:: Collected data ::
[Start of section]

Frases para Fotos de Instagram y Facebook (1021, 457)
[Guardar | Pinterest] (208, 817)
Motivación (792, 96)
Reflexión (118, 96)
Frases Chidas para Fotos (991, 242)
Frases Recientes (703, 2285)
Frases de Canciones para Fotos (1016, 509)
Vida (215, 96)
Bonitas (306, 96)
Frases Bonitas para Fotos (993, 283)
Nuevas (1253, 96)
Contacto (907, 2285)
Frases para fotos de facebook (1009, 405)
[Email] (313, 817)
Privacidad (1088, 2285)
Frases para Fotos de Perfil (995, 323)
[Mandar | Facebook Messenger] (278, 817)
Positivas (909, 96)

[End of section]

:: THE TASK ::
Starting from the line containing "Frases para fotos de facebook (1009, 405)" and ending with the final line of the data, reproduce each line exactly as it appears, including no other lines.

:: TASK SOLUTION ::
Frases para fotos de facebook (1009, 405)
[Email] (313, 817)
Privacidad (1088, 2285)
Frases para Fotos de Perfil (995, 323)
[Mandar | Facebook Messenger] (278, 817)
Positivas (909, 96)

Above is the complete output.